## Soal Latihan
(A) Terjemahkan kalimat "Pelayanan jasa publik yang buruk akan menjadi isu politik." dari teks tentang kelas menengah di bawah ke dalam bahasa Inggris.
(B) Tentukan apakah setiap pernyataan berikut sesuai dengan teks tentang kelas menengah di bawah. Jawab ya atau tidak, lalu kutip kata-kata teks yang menjadi dasarnya. (i) Dulu penulis sering mengeluh karena bus kota tidak berpendingin. (ii) Pemerintah menanggapi kekhawatiran pelecehan seksual dengan menyediakan bus khusus perempuan. (iii) Menurut penulis, perlindungan sosial cukup difokuskan pada kelompok miskin.
(C) Lanjutkan teks tentang kelas menengah di bawah, mulai setelah kalimat terakhirnya.
── Kutipan Teks
Lebih dari 12 tahun lalu saya pernah menulis: pertumbuhan ekonomi akan mendorong munculnya kelas konsumen baru yang membawa implikasi ekonomi dan politik. Kelas konsumen baru yang cerewet dan kritis, dengan pendapatan yang lebih baik, akan menuntut kualitas pelayanan jasa publik, keadilan, dan tata kelola pemerintahan yang lebih baik.
Saya masih ingat, lebih dari 40 tahun lalu, saya melompat naik ke bus kota nomor 35 yang penuh. Bergelantungan, dengan kaki separuh di luar, pergi atau pulang dari sekolah. Saat itu, kami ”sudah cukup senang” jika bus ada. Tak pernah mengeluh soal pendingin (AC) atau tempat duduk yang tak tersedia.
Aspirasi meningkat, mulai ada keinginan orang agar bus lebih nyaman. Muncullah patas AC. Orang mulai bisa menikmati bus berpendingin. Aspirasi kelas menengah berlanjut. Saat ini, bus sudah relatif tersedia, sudah berpendingin, dan jadwal sudah relatif baik, tetapi ada soal baru: kekhawatiran pelecehan seksual. Pemerintah merespons dengan bus khusus perempuan.
Heryunanto
Ilustrasi sederhana ini menunjukkan bagaimana aspirasi kelas menengah terus meningkat. Orang tak lagi bicara mengenai ”kebutuhan”, tetapi ”keinginan”. Perbaikan kualitas jasa publik sedikit banyak didorong kelas menengah yang ”cerewet”. Itu sebabnya, saya menyebut kelas menengah sebagai pengeluh profesional (professional complainer).
Dan itu baik. Dengan kondisi ini, pemerintah tidak bisa lagi hanya fokus pada akses, tetapi juga kualitas. Pelayanan jasa publik yang buruk akan menjadi isu politik. Lihat bagaimana media sosial dipenuhi kecerewetan kelas menengah baru ini dalam soal pelayanan jasa publik, kemacetan, korupsi, keadilan, atau isu sosial politik lainnya. Itu sebabnya, perlindungan sosial tak bisa lagi fokus pada kelompok miskin saja.
────
── Data yang Diberikan
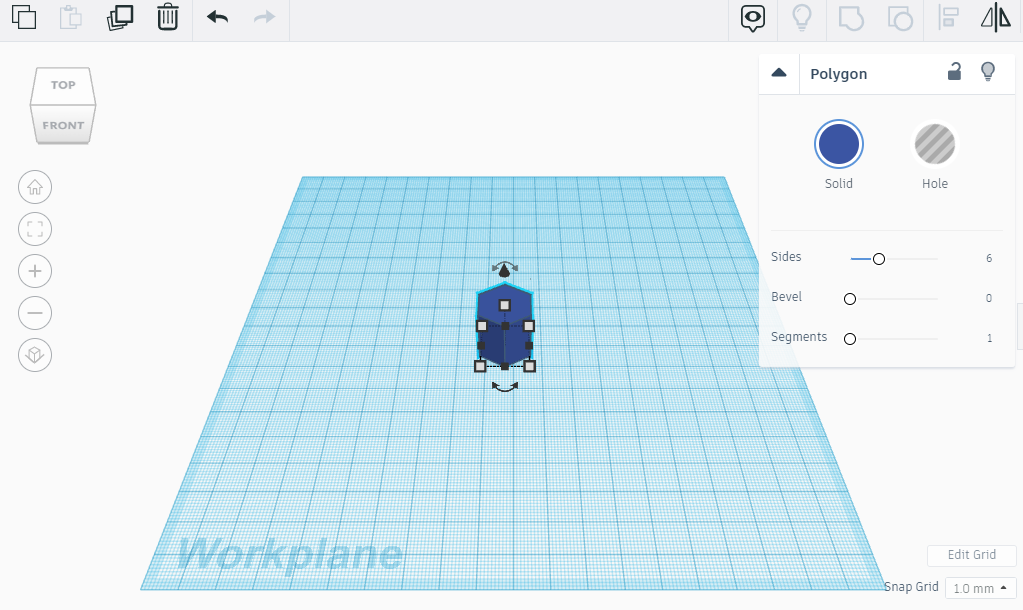This screenshot has width=1023, height=610.
Task: Click the Fit view to selection icon
Action: pyautogui.click(x=35, y=229)
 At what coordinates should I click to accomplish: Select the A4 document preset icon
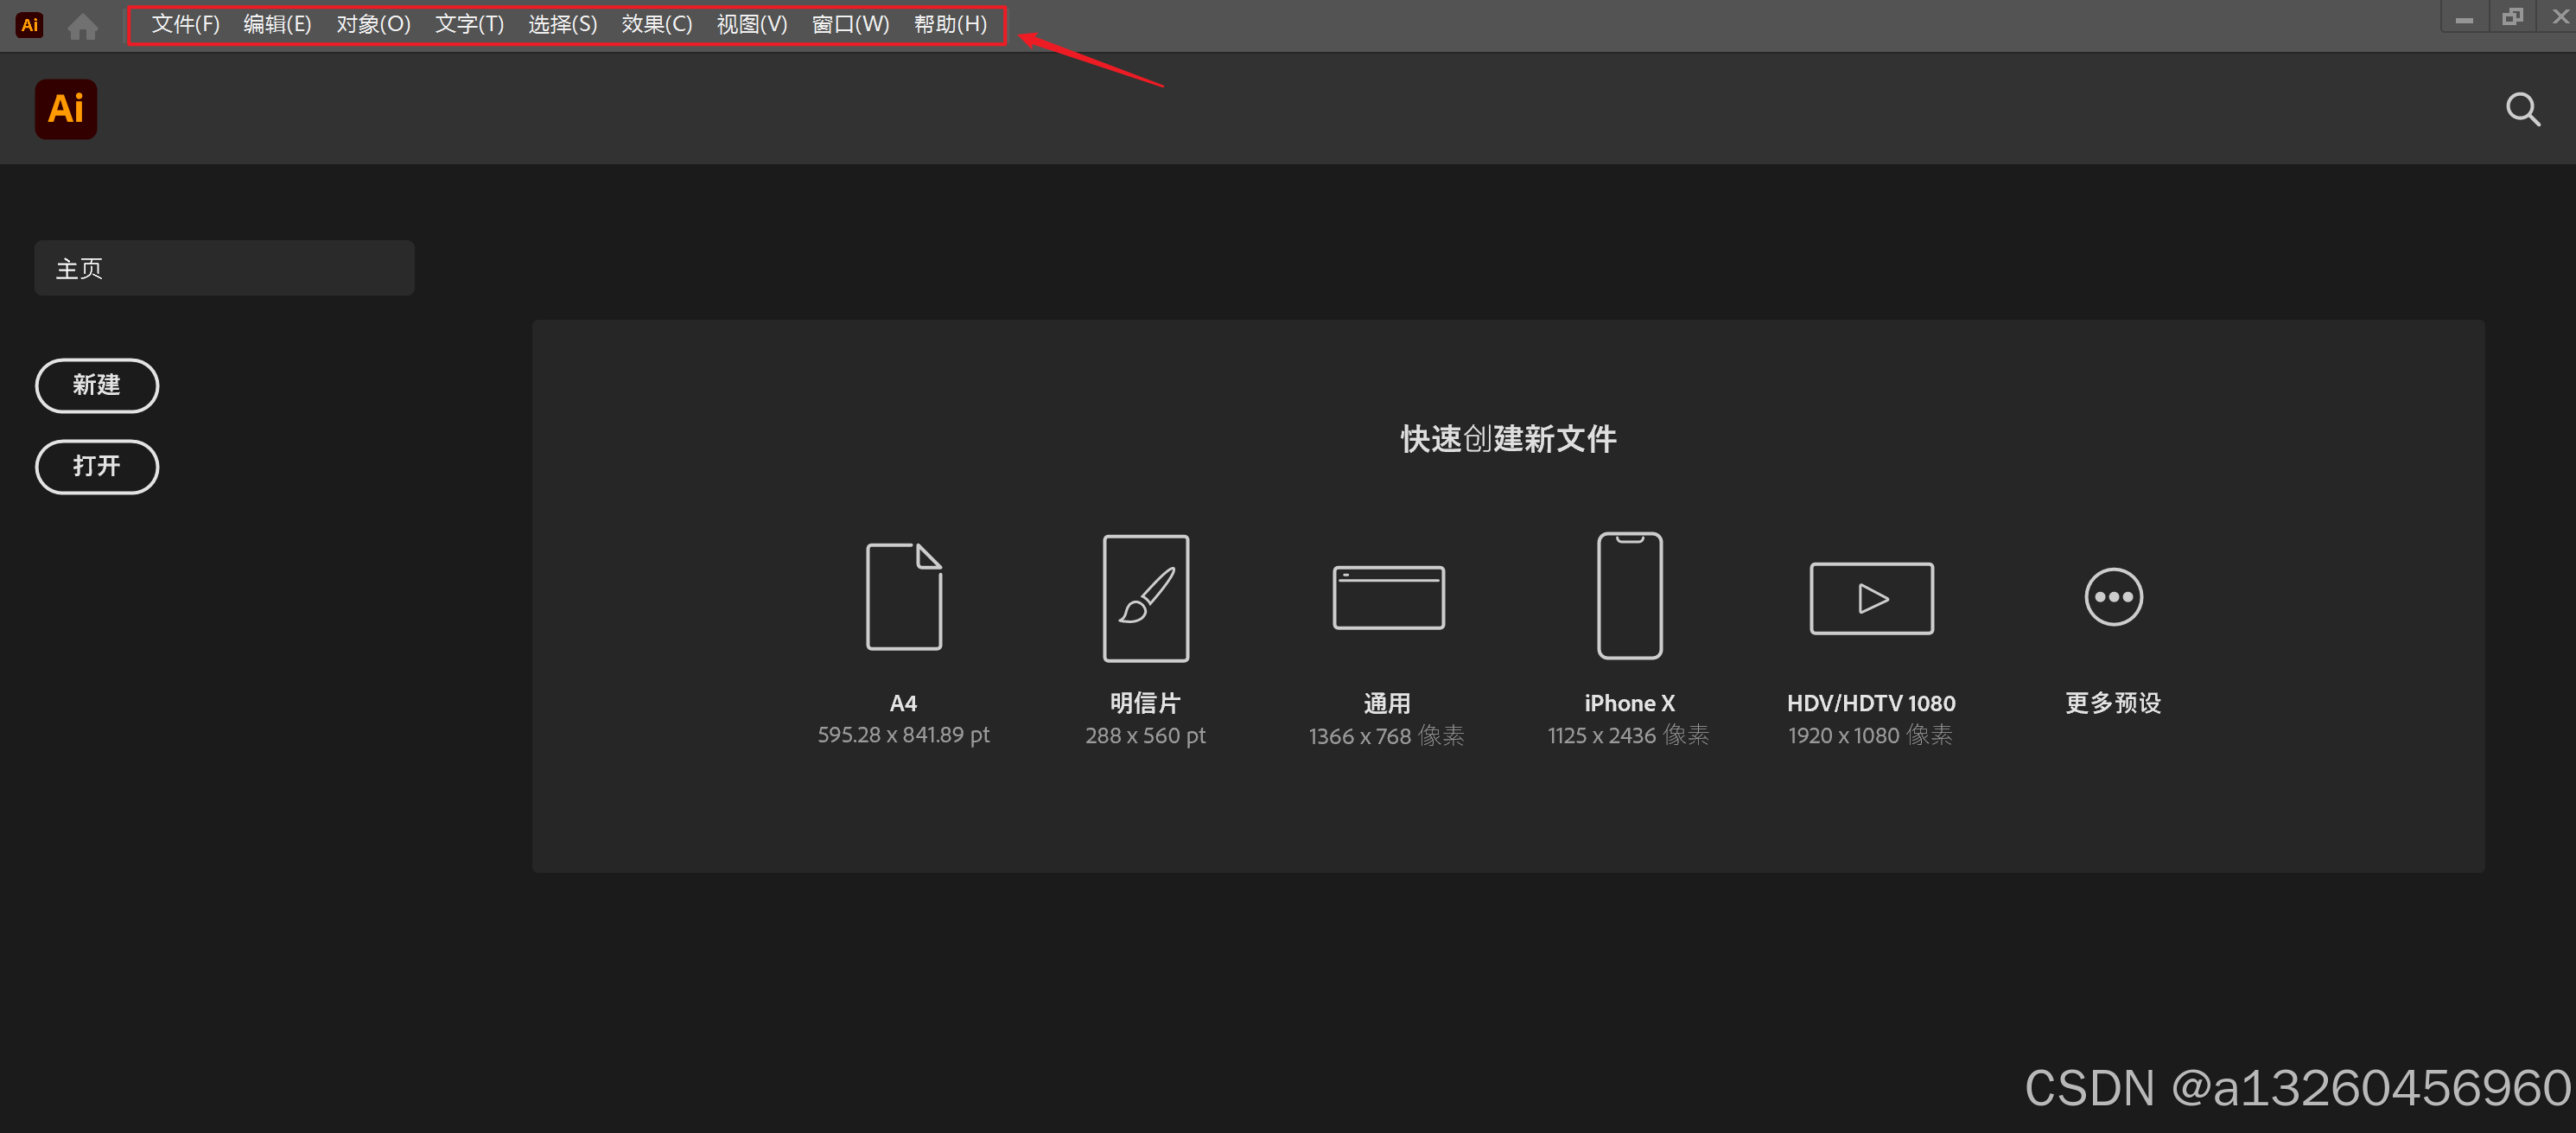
────
## Kunci Jawaban
(A) Poor public services will become a political issue.

(B)
(i) Tidak: "Tak pernah mengeluh soal pendingin (AC) atau tempat duduk yang tak tersedia."
(ii) Ya: "Pemerintah merespons dengan bus khusus perempuan."
(iii) Tidak: "perlindungan sosial tak bisa lagi fokus pada kelompok miskin saja."

(C)
Teguh Dartanto dan Canyon Keanu Can (2023) dari Fakultas Ekonomi dan Bisnis (FEB) Universitas Indonesia dalam risalah yang diterbitkan dalam White Paper LPEM FEB UI (2023) menunjukkan, pertumbuhan ekonomi 2019-2022 memang meningkatkan pengeluaran (sebagai proksi pendapatan) bagi 20 persen kelompok terbawah dan kenaikan amat tajam bagi 10 persen kelompok teratas, tetapi nyaris mengabaikan kelompok pendapatan kelas menengah (persentil 40-80 persen).
Pengeluaran kelompok persentil 40-60 persen memang masih tumbuh secara positif, tetapi jauh lebih rendah pertumbuhannya dibandingkan kelompok 20 persen terbawah. Lebih jauh lagi kelompok persentil 60-80 persen mengalami pertumbuhan negatif. Artinya, kelas menengah praktis tak menikmati manfaat pertumbuhan ekonomi dalam periode 2019-2022. Studi Dartanto dan Can (2023) ini mengonfirmasi kekhawatiran saya mengenai risiko ”Chilean Paradox” di Indonesia di masa depan.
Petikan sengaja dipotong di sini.